Bionano Genomics, Inc. ha annunciato una pubblicazione sottoposta a revisione paritaria che illustra i risultati della seconda fase di un ampio studio clinico multisito progettato per sostenere l'affermazione della mappatura ottica del genoma (OGM) come parte dello standard di cura (SOC) nella diagnosi di malattie genetiche per i pazienti postnatali. Lo studio clinico è stato progettato per confrontare l'OGM con le attuali tecniche SOC, tra cui la concordanza, la riproducibilità, il tasso di successo tecnico e il tasso di rilevamento di risultati riferibili nei casi. La prima fase pubblicata di questo studio multisito ha dimostrato le prestazioni tecniche e la riproducibilità dell'OGM tra i vari siti rispetto all'analisi SOC.

Questa seconda fase ha esteso lo studio per includere altri campioni, al fine di valutare ulteriormente le prestazioni tecniche e l'utilità clinica dell'OGM per i disturbi costituzionali postnatali e per valutare l'OGM in campioni prospettici e in campioni di soggetti con disturbi del neurosviluppo, tra cui il ritardo dello sviluppo, la disabilità intellettiva e il disturbo dello spettro autistico (ASD). I siti che conducono lo studio e i loro investigatori principali sono i seguenti: University of Rochester Medical Center (Dott. M. Anwar Iqbal); Medical College of Wisconsin (Dott. Ulrich Broeckel); Columbia University Medical Center (Dott. Brynn Levy); Greenwood Genetic Center (Dott. Roger Stevenson); Medical College of Georgia, Augusta University (Dr. Ravindra Kolhe); Praxis Genomics (Dr.
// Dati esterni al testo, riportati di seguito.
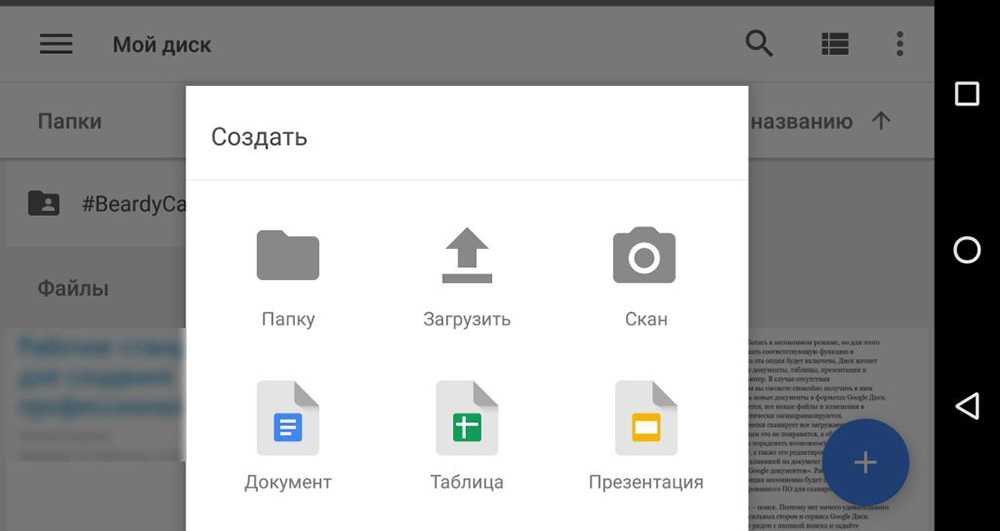This screenshot has height=531, width=1000.
Task: Create a new Презентация slide deck
Action: tap(646, 418)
Peter L. Nagy); University of Iowa Hospitals & Clinics (Aaron Stence); e H. Lee Moffitt Cancer Center (Dr. Aaron Bossler). Risultati chiave: La pubblicazione, sottoposta a revisione paritaria, descrive le metriche delle prestazioni di OGM rispetto ai metodi SOC per campioni impegnativi di malattie rare diagnosticate e non diagnosticate.

I risultati principali sono: La concordanza di OGM per le varianti patogene in tutti i campioni combinati rispetto ai metodi SOC è stata del 99,5% (995 su 1.000 campioni). L'OGM ha aumentato il tasso di ricerca di varianti patogene o probabilmente patogene (P/LP) rispetto a quello del SOC di un fattore compreso tra il 6% e il 50%, a seconda della popolazione di pazienti. Aspetti salienti: Gli autori dello studio hanno riferito che i risultati dimostrano la capacità di un flusso di lavoro OGM di rilevare tutte le classi di varianti strutturali (SV) con una risoluzione più elevata rispetto agli attuali metodi SOC, comprese le aneuploidie, le triploidie, le traslocazioni, le inversioni, le inserzioni, le microdelezioni, le microduplicazioni, le espansioni o contrazioni di ripetizioni nucleotidiche e l'assenza di eterozigosi (AOH).

A differenza delle varianti rilevate con il microarray, che si limitano a guadagni e perdite, le varianti segnalate dall'OGM includono tutte le classi di SV, molte delle quali risiedono in geni candidati associati al fenotipo. Gli autori hanno concluso che l'OGM può offrire un flusso di lavoro semplice e snello, in grado di rilevare le aberrazioni genomiche rilevanti e di mitigare la necessità di numerose piattaforme di analisi e di un lavoro di laboratorio umido che richiede molto tempo, migliorando potenzialmente le prestazioni del laboratorio e riducendo i tempi e i costi associati.